REQUIRED TASK: Output the lines from the one containing "for PA catheter" through the one containing "tap(95, 43)", both included, as a Markdown table with the columns Row and Line. Skip any blank lines.

....

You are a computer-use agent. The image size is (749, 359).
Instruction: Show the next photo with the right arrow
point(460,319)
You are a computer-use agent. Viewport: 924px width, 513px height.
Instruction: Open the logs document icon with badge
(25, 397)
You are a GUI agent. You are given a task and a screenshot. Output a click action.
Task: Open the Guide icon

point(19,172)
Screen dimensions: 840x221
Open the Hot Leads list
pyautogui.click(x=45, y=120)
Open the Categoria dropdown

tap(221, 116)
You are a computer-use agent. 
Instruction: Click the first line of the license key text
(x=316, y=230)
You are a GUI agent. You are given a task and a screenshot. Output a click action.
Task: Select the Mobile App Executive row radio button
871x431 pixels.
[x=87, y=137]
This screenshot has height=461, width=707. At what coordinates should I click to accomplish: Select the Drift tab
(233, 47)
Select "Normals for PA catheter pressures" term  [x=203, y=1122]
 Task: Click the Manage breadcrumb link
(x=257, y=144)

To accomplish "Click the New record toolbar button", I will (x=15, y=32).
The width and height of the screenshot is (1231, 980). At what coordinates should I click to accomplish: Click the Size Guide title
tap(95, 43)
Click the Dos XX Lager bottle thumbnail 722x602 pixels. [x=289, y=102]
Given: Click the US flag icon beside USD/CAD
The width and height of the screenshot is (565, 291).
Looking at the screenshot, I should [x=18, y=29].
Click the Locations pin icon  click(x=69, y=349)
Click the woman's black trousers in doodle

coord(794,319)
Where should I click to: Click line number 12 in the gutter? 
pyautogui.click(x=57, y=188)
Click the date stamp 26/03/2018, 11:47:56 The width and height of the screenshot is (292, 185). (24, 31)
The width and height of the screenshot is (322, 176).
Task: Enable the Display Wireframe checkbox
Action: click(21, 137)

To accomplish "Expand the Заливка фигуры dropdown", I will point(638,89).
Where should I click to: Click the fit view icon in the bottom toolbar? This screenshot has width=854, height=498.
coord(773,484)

....

REPLY:
| Row | Line |
|---|---|
| 1 | Select "Normals for PA catheter pressures" term  [x=203, y=1122] |
| 2 |  Task: Click the Manage breadcrumb link |
| 3 | (x=257, y=144) |
| 4 | To accomplish "Click the New record toolbar button", I will (x=15, y=32). |
| 5 | The width and height of the screenshot is (1231, 980). At what coordinates should I click to accomplish: Click the Size Guide title |
| 6 | tap(95, 43) |